• **Task details**
Write each line again exactly as it is, from the opening line of the records below through the one containing "OHBABY! AWARDS OPEN - VOTE NOW! (96, 3)", and add nothing.

• **The data**
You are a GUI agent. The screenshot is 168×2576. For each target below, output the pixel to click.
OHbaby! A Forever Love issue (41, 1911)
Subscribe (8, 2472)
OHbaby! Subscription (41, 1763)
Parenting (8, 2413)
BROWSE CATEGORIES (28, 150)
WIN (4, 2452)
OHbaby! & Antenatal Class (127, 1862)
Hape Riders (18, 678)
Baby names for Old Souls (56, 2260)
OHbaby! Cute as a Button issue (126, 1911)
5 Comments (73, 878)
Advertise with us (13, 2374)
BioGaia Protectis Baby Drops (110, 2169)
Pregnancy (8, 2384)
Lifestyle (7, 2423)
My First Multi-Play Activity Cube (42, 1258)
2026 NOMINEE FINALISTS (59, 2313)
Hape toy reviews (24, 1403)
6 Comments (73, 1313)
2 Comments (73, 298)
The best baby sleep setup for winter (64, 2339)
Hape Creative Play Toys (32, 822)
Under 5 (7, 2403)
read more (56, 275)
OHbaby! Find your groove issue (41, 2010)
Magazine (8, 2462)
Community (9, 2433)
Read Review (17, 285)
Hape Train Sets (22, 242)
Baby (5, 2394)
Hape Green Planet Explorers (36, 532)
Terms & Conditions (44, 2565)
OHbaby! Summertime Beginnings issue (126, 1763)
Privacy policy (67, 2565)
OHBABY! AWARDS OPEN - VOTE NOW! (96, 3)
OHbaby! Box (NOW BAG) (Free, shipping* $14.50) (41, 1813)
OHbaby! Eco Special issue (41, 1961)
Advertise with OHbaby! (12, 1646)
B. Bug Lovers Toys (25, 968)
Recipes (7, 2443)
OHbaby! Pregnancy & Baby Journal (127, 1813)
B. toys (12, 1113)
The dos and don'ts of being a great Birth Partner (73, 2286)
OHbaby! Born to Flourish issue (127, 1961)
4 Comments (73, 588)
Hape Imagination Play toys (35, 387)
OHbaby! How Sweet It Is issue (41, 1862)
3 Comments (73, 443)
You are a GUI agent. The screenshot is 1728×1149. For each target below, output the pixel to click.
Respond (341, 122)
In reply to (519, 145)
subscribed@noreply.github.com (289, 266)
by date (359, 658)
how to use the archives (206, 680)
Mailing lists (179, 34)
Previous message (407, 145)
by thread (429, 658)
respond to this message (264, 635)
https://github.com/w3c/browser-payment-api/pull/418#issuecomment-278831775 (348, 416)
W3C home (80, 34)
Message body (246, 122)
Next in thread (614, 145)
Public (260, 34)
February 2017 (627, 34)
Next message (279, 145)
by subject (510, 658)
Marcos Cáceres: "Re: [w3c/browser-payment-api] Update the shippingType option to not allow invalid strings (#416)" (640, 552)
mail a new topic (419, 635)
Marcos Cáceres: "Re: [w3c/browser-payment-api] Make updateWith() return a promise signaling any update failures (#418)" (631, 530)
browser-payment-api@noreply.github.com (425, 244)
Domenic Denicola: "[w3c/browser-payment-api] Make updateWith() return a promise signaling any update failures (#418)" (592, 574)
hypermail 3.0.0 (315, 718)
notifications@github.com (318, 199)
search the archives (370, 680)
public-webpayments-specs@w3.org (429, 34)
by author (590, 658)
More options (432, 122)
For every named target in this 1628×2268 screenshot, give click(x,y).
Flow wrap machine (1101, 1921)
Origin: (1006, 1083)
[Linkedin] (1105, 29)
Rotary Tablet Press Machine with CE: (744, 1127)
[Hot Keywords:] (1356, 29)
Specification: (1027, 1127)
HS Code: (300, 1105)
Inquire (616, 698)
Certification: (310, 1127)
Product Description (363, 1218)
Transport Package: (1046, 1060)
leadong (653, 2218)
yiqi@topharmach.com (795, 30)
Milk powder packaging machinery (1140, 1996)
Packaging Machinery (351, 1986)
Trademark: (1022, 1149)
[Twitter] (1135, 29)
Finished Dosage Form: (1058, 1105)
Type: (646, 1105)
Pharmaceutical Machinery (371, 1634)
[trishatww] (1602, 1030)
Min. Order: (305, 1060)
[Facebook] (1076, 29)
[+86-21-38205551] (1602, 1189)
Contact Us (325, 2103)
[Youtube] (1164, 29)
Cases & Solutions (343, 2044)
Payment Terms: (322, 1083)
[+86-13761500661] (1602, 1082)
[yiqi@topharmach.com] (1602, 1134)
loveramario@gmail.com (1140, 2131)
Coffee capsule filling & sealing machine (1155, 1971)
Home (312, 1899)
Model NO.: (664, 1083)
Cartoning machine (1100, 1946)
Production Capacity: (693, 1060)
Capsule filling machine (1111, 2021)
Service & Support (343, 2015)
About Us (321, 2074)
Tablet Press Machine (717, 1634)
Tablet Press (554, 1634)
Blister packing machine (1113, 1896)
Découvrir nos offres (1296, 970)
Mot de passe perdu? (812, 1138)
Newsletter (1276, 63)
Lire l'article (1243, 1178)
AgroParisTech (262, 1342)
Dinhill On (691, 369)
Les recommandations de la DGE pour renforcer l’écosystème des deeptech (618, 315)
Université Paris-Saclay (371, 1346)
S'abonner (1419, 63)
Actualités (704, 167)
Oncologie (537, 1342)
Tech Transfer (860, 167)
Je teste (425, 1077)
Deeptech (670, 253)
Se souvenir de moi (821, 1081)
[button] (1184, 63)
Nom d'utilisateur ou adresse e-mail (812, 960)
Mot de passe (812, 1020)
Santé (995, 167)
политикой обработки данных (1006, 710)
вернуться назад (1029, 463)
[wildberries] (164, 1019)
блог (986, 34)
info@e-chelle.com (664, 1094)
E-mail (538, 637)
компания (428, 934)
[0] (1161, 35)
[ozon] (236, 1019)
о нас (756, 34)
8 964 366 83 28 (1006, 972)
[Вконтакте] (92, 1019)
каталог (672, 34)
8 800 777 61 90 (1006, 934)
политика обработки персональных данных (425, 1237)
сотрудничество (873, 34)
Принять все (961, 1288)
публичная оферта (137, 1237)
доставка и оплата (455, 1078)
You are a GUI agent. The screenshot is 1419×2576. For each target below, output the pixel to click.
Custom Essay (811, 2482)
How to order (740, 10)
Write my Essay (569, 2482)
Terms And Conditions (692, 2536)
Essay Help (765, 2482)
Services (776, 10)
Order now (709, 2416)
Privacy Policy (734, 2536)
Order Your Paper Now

• **Solved problem**
You are a GUI agent. The screenshot is 168×2576. For each target below, output the pixel to click.
OHbaby! A Forever Love issue (41, 1911)
Subscribe (8, 2472)
OHbaby! Subscription (41, 1763)
Parenting (8, 2413)
BROWSE CATEGORIES (28, 150)
WIN (4, 2452)
OHbaby! & Antenatal Class (127, 1862)
Hape Riders (18, 678)
Baby names for Old Souls (56, 2260)
OHbaby! Cute as a Button issue (126, 1911)
5 Comments (73, 878)
Advertise with us (13, 2374)
BioGaia Protectis Baby Drops (110, 2169)
Pregnancy (8, 2384)
Lifestyle (7, 2423)
My First Multi-Play Activity Cube (42, 1258)
2026 NOMINEE FINALISTS (59, 2313)
Hape toy reviews (24, 1403)
6 Comments (73, 1313)
2 Comments (73, 298)
The best baby sleep setup for winter (64, 2339)
Hape Creative Play Toys (32, 822)
Under 5 (7, 2403)
read more (56, 275)
OHbaby! Find your groove issue (41, 2010)
Magazine (8, 2462)
Community (9, 2433)
Read Review (17, 285)
Hape Train Sets (22, 242)
Baby (5, 2394)
Hape Green Planet Explorers (36, 532)
Terms & Conditions (44, 2565)
OHbaby! Summertime Beginnings issue (126, 1763)
Privacy policy (67, 2565)
OHBABY! AWARDS OPEN - VOTE NOW! (96, 3)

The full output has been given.